Éditions Sabine Wespieser 16€ 144 pages.

Un éclusier accueillant, un chien égaré et fidèle, des mariniers d’un autre temps, un père : voici quelques-uns des personnages que l’on rencontre avec la narratrice de Chemins, le dernier roman de Michèle Lesbre. On pourrait ajouter Martin, dont la narratrice a été amoureuse en secret ou ce couple d’amis qui lui prête une maison dans laquelle elle tarde à se rendre. Mais il faudrait alors parler des lieux, si importants dans ce roman et on n’a pas commencé de le présenter. Chemins entrecroise deux histoires : l’une authentique, met en scène la romancière et son père. Celui-ci arrive dans la maison qu’elle habite avec sa mère alors qu’elle a trois ou quatre ans. On est en 1942 ; il rentre du Liban où les soldats français faisaient la guerre ou ce qui y ressemblait. « Il tient beaucoup de place », écrit-elle de cet « étranger » de cet « envahisseur ».

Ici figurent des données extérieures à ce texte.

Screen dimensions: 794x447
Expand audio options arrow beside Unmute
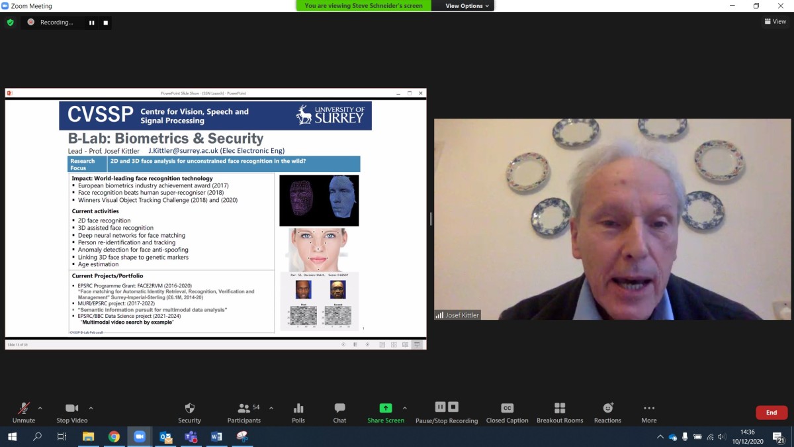40,408
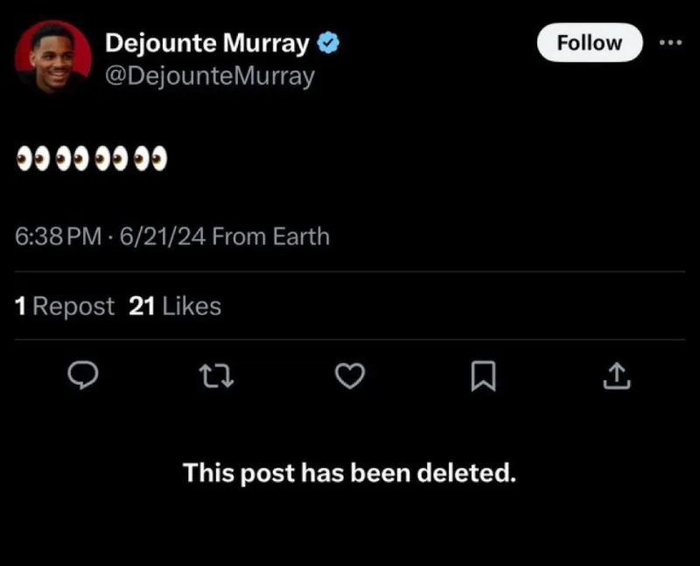Click the From Earth location label
700x566 pixels.
coord(271,236)

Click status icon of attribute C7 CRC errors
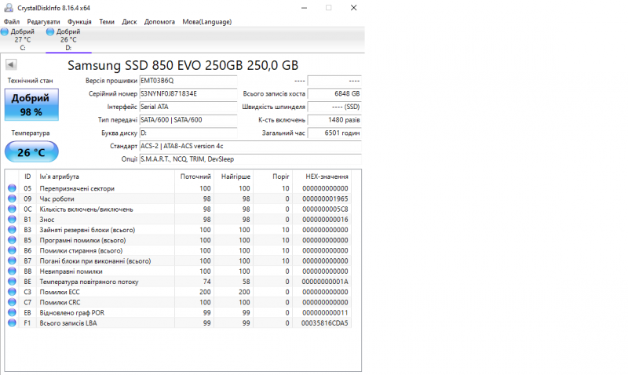[x=12, y=302]
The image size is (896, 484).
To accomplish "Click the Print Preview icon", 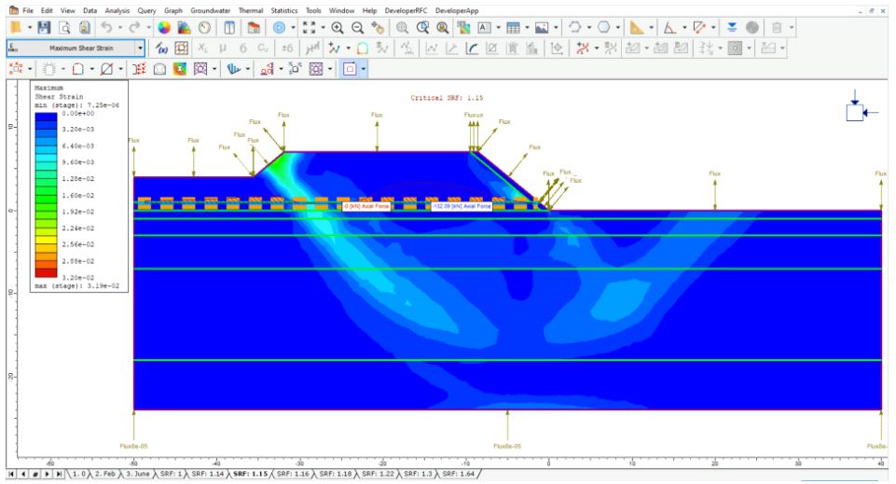I will click(x=64, y=28).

Chemins est d’abord le chemin qu’elle fait, par la mémoire, vers cet homme qu’elle a peu connu. Il avait un charme certain, mais ses relations avec son épouse, la mère de l’auteur, étaient orageuses, faites de distance, de silence et de souffrance. Ils ne se comprenaient plus et tout ce qui unit un jour un couple avait disparu. De lui, la romancière se rappelle un livre qu’il aimait et qui contenait peut-être le mystère de son existence. Ce roman Les scènes de la vie de bohème paru en 1851, elle le voit entre les mains d’un inconnu, à la terrasse d’un café. Il servira dès lors de fil rouge, unissant des récits divers qui se mêlent, qui sont autant de chemins de papier. Le groupe d’amis qu’elle forme avec Martin, Pierre ou les autres rappelle celui du roman. Tous rêvent d’un autre monde, discutent de longues soirées, se disputent et se réconcilient. La narratrice qui se rend, lentement, vers la maison que ses amis lui ont prêtée, retrouve des instants passés, et vit, au fil du canal qu’elle longe, les éclats de souvenirs qui composent la mosaïque d’une existence. Michèle Lesbre conduit le lecteur de lieu en lieu, non loin des rives de Loire ou du côté de Poitiers où elle a passé son enfance. On se laisse mener dans cette France si douce et secrète, hors du temps, avec ses chambres d’hôtel au papier peint défraichi, ses bords de canal ombragé, ses jardins. Et puis revient ce père si seul que quelques pages rendent soudain vivant, ramènent à une existence qu’ils auraient pu connaître si un peu de bonheur avait éclairé les jours d’alors. Ne cherchez pas à tout saisir d’un seul coup : ce roman se rêve autant qu’il se lit et c’est tout son charme tenace.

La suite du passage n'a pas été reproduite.